Sending A Reference Tone To Camera

Sending A Reference Tone To Camera

This article will help you understand about reference tone and a loom cable that is often used as a hardwired link from an external mixer/recorder to a camera.

Why do we use a reference tone?

A reference tone is for calibration purposes. We need to know that our meters on our mixer will be exactly the same on the camera, no use distorting audio that you are sending to camera. This is where the 1kHz reference tone would be used.

What level should I set my reference tone too?

Reference tones on mixers play out at -20dB as a standard on all mixers (-18dB is another UK standard) So you will need to set the camera levels so the tone plays out at -20 on there too. Then you will be calibrated and the meters will mimic each other.
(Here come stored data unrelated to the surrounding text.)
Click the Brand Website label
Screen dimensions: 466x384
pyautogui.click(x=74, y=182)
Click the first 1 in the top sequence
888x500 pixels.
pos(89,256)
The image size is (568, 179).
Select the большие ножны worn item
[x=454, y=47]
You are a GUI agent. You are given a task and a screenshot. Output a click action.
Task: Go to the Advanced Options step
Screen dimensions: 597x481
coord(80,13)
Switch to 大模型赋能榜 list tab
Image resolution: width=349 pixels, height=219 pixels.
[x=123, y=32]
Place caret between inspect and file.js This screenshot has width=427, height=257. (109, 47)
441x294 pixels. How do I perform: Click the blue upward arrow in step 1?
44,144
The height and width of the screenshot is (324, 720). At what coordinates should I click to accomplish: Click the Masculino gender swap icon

Make sure that if you are sending a left mix and a right mix that you know the camera is recording both inputs, in the video below is how I setup my recorder to send tone to the C300.

What is a 'Loom' Cable?

The loom cable is a big thick cable carrying several cables in 1. Lets look at the various parts of it:

Mixer Tails - (connectors that are for connecting to the mixer, the term 'Tails' are used because all the connectors lead to one main cable)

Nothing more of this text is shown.